[Text and element pointing records]
☆ ☆ ☆

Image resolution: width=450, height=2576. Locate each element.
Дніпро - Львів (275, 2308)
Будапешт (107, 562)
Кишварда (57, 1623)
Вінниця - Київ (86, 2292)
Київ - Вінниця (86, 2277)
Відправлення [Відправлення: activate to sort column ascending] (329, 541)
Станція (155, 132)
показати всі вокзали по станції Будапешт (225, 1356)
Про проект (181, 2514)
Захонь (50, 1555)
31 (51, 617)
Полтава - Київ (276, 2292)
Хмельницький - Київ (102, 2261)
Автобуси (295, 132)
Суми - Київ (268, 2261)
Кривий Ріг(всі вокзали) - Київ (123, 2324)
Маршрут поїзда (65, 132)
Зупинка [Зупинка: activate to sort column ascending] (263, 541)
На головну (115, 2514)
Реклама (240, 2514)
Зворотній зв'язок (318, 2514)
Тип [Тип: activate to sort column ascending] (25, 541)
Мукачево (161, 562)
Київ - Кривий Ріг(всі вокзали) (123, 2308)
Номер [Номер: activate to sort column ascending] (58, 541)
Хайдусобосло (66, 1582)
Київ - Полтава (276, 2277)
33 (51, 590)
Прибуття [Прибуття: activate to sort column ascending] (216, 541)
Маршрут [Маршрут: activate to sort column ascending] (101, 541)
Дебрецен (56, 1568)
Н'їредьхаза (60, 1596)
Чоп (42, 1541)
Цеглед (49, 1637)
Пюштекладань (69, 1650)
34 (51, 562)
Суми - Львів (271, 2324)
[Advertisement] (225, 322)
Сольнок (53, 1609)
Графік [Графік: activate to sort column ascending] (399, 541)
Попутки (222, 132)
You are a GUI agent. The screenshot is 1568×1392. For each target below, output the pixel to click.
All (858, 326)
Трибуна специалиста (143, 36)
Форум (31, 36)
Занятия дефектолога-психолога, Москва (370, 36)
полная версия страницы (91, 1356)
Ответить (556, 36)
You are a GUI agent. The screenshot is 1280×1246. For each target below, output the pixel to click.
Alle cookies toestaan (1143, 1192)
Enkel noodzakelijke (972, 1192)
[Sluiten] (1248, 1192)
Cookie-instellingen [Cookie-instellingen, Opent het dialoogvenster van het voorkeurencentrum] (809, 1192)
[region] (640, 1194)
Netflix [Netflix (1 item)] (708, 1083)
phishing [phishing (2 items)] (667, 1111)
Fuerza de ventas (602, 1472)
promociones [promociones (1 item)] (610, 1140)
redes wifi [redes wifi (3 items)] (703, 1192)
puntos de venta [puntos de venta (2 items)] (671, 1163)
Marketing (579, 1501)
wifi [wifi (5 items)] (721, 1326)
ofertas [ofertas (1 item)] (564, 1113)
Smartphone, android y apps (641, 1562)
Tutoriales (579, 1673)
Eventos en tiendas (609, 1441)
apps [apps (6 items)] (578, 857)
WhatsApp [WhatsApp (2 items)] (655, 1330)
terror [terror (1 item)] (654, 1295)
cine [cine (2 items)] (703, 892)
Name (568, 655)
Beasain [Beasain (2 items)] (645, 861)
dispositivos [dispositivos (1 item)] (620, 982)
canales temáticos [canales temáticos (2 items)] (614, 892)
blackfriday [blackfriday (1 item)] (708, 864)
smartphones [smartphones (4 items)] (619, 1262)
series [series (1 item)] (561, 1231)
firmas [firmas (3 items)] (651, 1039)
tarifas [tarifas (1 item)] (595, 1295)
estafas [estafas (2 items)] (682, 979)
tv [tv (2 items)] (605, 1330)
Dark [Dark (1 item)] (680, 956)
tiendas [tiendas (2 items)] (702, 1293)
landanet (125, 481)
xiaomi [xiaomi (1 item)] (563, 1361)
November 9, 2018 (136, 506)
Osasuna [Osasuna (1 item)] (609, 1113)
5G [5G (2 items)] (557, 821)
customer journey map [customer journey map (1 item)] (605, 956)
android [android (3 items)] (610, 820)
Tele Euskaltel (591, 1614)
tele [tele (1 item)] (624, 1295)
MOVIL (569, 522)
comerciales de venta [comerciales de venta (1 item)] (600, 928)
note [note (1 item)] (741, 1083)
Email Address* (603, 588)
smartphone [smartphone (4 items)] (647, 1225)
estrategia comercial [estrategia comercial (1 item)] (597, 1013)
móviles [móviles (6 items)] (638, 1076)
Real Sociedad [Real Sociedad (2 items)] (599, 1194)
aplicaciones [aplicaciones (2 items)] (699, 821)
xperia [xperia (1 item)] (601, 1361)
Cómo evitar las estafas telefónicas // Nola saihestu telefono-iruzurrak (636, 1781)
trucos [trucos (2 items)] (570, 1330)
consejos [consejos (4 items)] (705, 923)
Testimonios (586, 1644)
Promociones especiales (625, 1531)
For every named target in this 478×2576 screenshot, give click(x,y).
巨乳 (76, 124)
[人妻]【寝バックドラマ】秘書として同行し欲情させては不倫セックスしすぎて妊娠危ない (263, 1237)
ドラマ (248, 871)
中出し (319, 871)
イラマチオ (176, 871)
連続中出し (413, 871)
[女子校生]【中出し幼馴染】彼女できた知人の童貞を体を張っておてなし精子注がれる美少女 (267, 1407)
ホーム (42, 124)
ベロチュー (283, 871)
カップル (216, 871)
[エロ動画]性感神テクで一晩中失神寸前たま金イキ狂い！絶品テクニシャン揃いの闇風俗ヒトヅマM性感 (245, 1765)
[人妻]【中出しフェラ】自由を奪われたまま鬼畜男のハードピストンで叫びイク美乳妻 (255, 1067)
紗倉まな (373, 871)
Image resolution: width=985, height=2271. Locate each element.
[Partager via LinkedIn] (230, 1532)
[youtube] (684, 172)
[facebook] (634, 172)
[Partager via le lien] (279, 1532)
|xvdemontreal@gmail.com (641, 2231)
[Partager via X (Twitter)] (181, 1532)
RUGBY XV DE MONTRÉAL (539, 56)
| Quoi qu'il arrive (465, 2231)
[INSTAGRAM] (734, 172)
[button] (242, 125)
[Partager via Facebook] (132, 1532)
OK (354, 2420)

☆ ☆ ☆

§ PROBLEM DETAILS
Can you output every line of the listing above as a JSON list of strings, one string per line, leaving out blank lines?

§ EXERCISE RESPONSE
[
  "Image resolution: width=450, height=2576. Locate each element.",
  "Дніпро - Львів (275, 2308)",
  "Будапешт (107, 562)",
  "Кишварда (57, 1623)",
  "Вінниця - Київ (86, 2292)",
  "Київ - Вінниця (86, 2277)",
  "Відправлення [Відправлення: activate to sort column ascending] (329, 541)",
  "Станція (155, 132)",
  "показати всі вокзали по станції Будапешт (225, 1356)",
  "Про проект (181, 2514)",
  "Захонь (50, 1555)",
  "31 (51, 617)",
  "Полтава - Київ (276, 2292)",
  "Хмельницький - Київ (102, 2261)",
  "Автобуси (295, 132)",
  "Суми - Київ (268, 2261)",
  "Кривий Ріг(всі вокзали) - Київ (123, 2324)",
  "Маршрут поїзда (65, 132)",
  "Зупинка [Зупинка: activate to sort column ascending] (263, 541)",
  "На головну (115, 2514)",
  "Реклама (240, 2514)",
  "Зворотній зв'язок (318, 2514)",
  "Тип [Тип: activate to sort column ascending] (25, 541)",
  "Мукачево (161, 562)",
  "Київ - Кривий Ріг(всі вокзали) (123, 2308)",
  "Номер [Номер: activate to sort column ascending] (58, 541)",
  "Хайдусобосло (66, 1582)",
  "Київ - Полтава (276, 2277)",
  "33 (51, 590)",
  "Прибуття [Прибуття: activate to sort column ascending] (216, 541)",
  "Маршрут [Маршрут: activate to sort column ascending] (101, 541)",
  "Дебрецен (56, 1568)",
  "Н'їредьхаза (60, 1596)",
  "Чоп (42, 1541)",
  "Цеглед (49, 1637)",
  "Пюштекладань (69, 1650)",
  "34 (51, 562)",
  "Суми - Львів (271, 2324)",
  "[Advertisement] (225, 322)",
  "Сольнок (53, 1609)",
  "Графік [Графік: activate to sort column ascending] (399, 541)",
  "Попутки (222, 132)",
  "You are a GUI agent. The screenshot is 1568×1392. For each target below, output the pixel to click.",
  "All (858, 326)",
  "Трибуна специалиста (143, 36)",
  "Форум (31, 36)",
  "Занятия дефектолога-психолога, Москва (370, 36)",
  "полная версия страницы (91, 1356)",
  "Ответить (556, 36)",
  "You are a GUI agent. The screenshot is 1280×1246. For each target below, output the pixel to click.",
  "Alle cookies toestaan (1143, 1192)",
  "Enkel noodzakelijke (972, 1192)",
  "[Sluiten] (1248, 1192)",
  "Cookie-instellingen [Cookie-instellingen, Opent het dialoogvenster van het voorkeurencentrum] (809, 1192)",
  "[region] (640, 1194)",
  "Netflix [Netflix (1 item)] (708, 1083)",
  "phishing [phishing (2 items)] (667, 1111)",
  "Fuerza de ventas (602, 1472)",
  "promociones [promociones (1 item)] (610, 1140)",
  "redes wifi [redes wifi (3 items)] (703, 1192)",
  "puntos de venta [puntos de venta (2 items)] (671, 1163)",
  "Marketing (579, 1501)",
  "wifi [wifi (5 items)] (721, 1326)",
  "ofertas [ofertas (1 item)] (564, 1113)",
  "Smartphone, android y apps (641, 1562)",
  "Tutoriales (579, 1673)",
  "Eventos en tiendas (609, 1441)",
  "apps [apps (6 items)] (578, 857)",
  "WhatsApp [WhatsApp (2 items)] (655, 1330)",
  "terror [terror (1 item)] (654, 1295)",
  "cine [cine (2 items)] (703, 892)",
  "Name (568, 655)",
  "Beasain [Beasain (2 items)] (645, 861)",
  "dispositivos [dispositivos (1 item)] (620, 982)",
  "canales temáticos [canales temáticos (2 items)] (614, 892)",
  "blackfriday [blackfriday (1 item)] (708, 864)",
  "smartphones [smartphones (4 items)] (619, 1262)",
  "series [series (1 item)] (561, 1231)",
  "firmas [firmas (3 items)] (651, 1039)",
  "tarifas [tarifas (1 item)] (595, 1295)",
  "estafas [estafas (2 items)] (682, 979)",
  "tv [tv (2 items)] (605, 1330)",
  "Dark [Dark (1 item)] (680, 956)",
  "tiendas [tiendas (2 items)] (702, 1293)",
  "landanet (125, 481)",
  "xiaomi [xiaomi (1 item)] (563, 1361)",
  "November 9, 2018 (136, 506)",
  "Osasuna [Osasuna (1 item)] (609, 1113)",
  "5G [5G (2 items)] (557, 821)",
  "customer journey map [customer journey map (1 item)] (605, 956)",
  "android [android (3 items)] (610, 820)",
  "Tele Euskaltel (591, 1614)",
  "tele [tele (1 item)] (624, 1295)",
  "MOVIL (569, 522)",
  "comerciales de venta [comerciales de venta (1 item)] (600, 928)",
  "note [note (1 item)] (741, 1083)",
  "Email Address* (603, 588)",
  "smartphone [smartphone (4 items)] (647, 1225)",
  "estrategia comercial [estrategia comercial (1 item)] (597, 1013)",
  "móviles [móviles (6 items)] (638, 1076)",
  "Real Sociedad [Real Sociedad (2 items)] (599, 1194)",
  "aplicaciones [aplicaciones (2 items)] (699, 821)",
  "xperia [xperia (1 item)] (601, 1361)",
  "Cómo evitar las estafas telefónicas // Nola saihestu telefono-iruzurrak (636, 1781)",
  "trucos [trucos (2 items)] (570, 1330)",
  "consejos [consejos (4 items)] (705, 923)",
  "Testimonios (586, 1644)",
  "Promociones especiales (625, 1531)",
  "For every named target in this 478×2576 screenshot, give click(x,y).",
  "巨乳 (76, 124)",
  "[人妻]【寝バックドラマ】秘書として同行し欲情させては不倫セックスしすぎて妊娠危ない (263, 1237)",
  "ドラマ (248, 871)",
  "中出し (319, 871)",
  "イラマチオ (176, 871)",
  "連続中出し (413, 871)",
  "[女子校生]【中出し幼馴染】彼女できた知人の童貞を体を張っておてなし精子注がれる美少女 (267, 1407)",
  "ホーム (42, 124)",
  "ベロチュー (283, 871)",
  "カップル (216, 871)",
  "[エロ動画]性感神テクで一晩中失神寸前たま金イキ狂い！絶品テクニシャン揃いの闇風俗ヒトヅマM性感 (245, 1765)",
  "[人妻]【中出しフェラ】自由を奪われたまま鬼畜男のハードピストンで叫びイク美乳妻 (255, 1067)",
  "紗倉まな (373, 871)",
  "Image resolution: width=985, height=2271. Locate each element.",
  "[Partager via LinkedIn] (230, 1532)",
  "[youtube] (684, 172)",
  "[facebook] (634, 172)",
  "[Partager via le lien] (279, 1532)",
  "|xvdemontreal@gmail.com (641, 2231)",
  "[Partager via X (Twitter)] (181, 1532)",
  "RUGBY XV DE MONTRÉAL (539, 56)",
  "| Quoi qu'il arrive (465, 2231)",
  "[INSTAGRAM] (734, 172)",
  "[button] (242, 125)",
  "[Partager via Facebook] (132, 1532)",
  "OK (354, 2420)"
]